A meditative page turner

Deeply contemplative, The Lone Woman is written in carefully constrained prose, where every word counts, with a ripple of suspense underpinning the story arc.

While we never find out any level of detail about Irene’s past terrorist activities, nor how she got into the movement, it doesn’t really matter, for this is a book that looks primarily at the psychological impact on imprisonment and what it is like to suddenly rediscover your freedom.

After four years in prison, surrounded always by the same objects and by the same people, subject to the same timetable day after day, everything that she encountered outside seemed sharp and violent and dragged her spirits off on a kind of roller-coaster ride in which, with dizzying speed, white succeeded black, euphoria succeeded depression, joy succeeded sadness. The worst thing was that these ups and downs wore her out, sapped the energy that she was going to need from tomorrow onwards in the real world, not in the world of her dreams or on that bus travelling along an anonymous, almost abstract motorway.

It is also a deft examination of what it is like to be truly alone in the world, to face your past in order to move into the future and to seek comfort in artistic endeavours, such as literature and reading.

She took out a small key from her inside jacket pocket and opened the suitcase, thinking about the books she had packed.

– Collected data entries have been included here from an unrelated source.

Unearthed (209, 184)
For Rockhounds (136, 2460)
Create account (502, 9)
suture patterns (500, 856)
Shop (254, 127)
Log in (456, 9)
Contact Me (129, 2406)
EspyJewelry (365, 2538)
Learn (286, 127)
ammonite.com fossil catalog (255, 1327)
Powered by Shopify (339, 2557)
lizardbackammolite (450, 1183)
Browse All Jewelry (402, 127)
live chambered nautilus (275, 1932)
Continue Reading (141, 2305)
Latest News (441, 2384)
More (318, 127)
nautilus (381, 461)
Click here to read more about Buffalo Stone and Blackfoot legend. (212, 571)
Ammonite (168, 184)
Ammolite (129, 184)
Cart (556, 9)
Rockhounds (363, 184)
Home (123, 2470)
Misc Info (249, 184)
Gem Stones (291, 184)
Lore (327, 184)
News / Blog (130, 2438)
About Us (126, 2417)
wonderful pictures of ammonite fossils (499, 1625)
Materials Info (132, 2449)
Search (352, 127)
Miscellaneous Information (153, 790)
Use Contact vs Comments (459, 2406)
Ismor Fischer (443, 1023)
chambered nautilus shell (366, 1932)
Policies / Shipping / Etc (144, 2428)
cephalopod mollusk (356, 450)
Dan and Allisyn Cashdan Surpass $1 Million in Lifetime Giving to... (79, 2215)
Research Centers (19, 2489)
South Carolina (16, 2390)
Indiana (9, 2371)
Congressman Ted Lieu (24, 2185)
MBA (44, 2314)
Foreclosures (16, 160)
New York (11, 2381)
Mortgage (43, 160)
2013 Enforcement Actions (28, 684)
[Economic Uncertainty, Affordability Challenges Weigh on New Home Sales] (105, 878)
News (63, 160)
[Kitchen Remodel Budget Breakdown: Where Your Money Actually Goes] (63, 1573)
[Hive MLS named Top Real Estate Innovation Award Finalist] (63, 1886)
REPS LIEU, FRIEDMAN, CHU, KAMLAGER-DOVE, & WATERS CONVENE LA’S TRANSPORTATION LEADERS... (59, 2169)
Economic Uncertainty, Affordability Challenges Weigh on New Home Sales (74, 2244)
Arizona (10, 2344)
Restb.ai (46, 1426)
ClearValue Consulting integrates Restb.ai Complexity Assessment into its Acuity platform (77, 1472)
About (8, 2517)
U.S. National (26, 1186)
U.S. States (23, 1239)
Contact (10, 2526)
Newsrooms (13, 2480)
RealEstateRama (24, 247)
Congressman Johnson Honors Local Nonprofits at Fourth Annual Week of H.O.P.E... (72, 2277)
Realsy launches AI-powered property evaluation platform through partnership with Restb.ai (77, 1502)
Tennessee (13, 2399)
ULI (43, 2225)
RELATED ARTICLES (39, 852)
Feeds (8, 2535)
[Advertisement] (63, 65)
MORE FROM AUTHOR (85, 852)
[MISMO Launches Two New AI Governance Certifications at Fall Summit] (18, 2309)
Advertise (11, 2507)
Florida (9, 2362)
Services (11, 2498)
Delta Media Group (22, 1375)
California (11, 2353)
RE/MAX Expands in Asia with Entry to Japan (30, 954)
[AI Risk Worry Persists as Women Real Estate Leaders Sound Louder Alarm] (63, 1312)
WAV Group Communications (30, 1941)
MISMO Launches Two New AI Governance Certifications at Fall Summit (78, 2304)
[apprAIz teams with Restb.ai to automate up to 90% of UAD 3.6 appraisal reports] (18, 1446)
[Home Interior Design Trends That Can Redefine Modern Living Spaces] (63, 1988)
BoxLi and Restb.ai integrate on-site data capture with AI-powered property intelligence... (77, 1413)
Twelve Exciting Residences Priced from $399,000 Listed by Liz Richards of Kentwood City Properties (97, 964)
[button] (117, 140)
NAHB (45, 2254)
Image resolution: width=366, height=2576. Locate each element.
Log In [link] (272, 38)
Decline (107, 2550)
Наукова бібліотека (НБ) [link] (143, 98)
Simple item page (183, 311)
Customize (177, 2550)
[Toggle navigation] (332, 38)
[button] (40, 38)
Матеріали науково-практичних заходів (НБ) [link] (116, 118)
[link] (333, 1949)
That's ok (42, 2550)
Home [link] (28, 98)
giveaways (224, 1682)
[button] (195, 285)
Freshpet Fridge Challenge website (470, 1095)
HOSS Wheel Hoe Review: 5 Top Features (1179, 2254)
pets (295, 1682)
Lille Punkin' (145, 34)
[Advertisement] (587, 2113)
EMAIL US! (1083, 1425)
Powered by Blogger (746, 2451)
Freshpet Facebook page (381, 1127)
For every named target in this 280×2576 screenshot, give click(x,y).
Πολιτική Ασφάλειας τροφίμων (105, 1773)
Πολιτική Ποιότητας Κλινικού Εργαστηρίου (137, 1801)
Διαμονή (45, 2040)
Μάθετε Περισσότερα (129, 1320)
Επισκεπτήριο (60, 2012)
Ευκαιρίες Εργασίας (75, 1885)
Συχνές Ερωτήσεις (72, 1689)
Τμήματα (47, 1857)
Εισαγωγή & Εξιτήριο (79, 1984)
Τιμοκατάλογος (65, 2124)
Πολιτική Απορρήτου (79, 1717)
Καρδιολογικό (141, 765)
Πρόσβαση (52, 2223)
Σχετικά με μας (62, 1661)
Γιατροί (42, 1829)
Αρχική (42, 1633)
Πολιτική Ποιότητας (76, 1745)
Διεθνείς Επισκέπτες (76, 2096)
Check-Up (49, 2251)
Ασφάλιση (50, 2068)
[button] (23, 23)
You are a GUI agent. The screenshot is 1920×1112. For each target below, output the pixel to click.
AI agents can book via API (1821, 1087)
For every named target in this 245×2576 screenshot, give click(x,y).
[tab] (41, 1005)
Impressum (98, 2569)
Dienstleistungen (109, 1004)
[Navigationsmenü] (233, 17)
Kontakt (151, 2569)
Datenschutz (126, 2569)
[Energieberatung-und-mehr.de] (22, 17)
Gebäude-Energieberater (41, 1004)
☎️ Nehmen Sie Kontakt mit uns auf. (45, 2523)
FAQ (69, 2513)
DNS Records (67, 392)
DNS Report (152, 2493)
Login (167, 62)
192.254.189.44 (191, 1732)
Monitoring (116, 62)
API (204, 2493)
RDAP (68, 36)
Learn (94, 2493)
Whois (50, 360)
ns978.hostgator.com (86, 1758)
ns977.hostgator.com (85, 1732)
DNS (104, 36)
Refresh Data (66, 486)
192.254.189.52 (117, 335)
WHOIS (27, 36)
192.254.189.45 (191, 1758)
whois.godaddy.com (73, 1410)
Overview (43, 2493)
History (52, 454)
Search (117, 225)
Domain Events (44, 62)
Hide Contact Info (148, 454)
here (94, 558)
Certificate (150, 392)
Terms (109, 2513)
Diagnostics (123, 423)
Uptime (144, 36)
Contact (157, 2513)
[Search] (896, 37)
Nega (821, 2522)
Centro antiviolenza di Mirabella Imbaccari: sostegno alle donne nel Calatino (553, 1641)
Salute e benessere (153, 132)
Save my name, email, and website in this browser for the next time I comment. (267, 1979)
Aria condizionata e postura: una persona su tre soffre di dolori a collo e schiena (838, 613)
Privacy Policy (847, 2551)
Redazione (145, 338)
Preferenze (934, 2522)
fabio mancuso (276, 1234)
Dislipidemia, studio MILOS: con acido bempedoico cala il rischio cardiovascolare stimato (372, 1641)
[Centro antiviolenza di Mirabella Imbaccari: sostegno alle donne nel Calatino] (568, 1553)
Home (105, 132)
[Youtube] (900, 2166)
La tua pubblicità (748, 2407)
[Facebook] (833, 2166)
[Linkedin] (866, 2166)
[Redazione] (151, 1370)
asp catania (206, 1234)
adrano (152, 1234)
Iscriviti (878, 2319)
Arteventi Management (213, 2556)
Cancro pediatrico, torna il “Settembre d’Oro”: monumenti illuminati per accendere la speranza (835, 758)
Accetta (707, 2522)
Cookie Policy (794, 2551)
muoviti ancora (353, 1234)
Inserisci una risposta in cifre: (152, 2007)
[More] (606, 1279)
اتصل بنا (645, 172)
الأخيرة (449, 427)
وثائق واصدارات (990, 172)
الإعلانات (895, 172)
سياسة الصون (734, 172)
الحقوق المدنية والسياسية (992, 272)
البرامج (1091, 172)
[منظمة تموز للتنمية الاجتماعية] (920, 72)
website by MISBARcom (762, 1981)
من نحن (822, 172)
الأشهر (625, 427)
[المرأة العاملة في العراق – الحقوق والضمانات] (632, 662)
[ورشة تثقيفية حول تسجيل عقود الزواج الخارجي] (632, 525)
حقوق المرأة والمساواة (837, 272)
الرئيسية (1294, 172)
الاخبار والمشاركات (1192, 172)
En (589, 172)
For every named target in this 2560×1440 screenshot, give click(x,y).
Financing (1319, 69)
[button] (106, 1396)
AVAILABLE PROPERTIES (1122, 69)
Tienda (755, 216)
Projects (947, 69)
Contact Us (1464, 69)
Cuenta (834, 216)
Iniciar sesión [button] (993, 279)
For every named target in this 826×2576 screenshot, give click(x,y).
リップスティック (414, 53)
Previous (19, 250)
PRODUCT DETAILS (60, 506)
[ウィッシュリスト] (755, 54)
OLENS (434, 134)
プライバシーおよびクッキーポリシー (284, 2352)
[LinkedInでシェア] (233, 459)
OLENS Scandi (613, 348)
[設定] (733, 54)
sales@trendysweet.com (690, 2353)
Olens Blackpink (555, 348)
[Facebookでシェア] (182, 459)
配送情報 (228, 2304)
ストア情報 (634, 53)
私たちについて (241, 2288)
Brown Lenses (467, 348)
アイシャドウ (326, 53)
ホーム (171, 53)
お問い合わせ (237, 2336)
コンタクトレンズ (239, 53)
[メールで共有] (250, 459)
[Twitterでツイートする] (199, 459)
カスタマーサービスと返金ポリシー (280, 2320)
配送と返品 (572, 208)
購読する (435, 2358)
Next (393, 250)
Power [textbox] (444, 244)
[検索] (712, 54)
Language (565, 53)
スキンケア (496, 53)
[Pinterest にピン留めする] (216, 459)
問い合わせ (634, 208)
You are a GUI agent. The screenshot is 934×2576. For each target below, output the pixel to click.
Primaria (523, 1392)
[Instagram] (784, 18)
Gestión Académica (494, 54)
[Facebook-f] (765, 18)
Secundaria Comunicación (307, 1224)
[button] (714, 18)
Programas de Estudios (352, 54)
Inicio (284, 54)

She wanted to have them near, to touch them, to open them at random and leaf through them. Now that she was out, they might not perhaps give her as much consolation as in prison, but she was sure that they would help her in what, to quote Margarita, was her “re-entry into the world”, because, like Lazarus, she had been buried and, like him, she had been restored to life.

This is my 7th book for #20booksofsummer. I bought it last year for reasons I cannot remember, and extracted it from my virtual TBR while on a recent week-long trip to the Basque Country as it seemed an appropriate location in which to read it.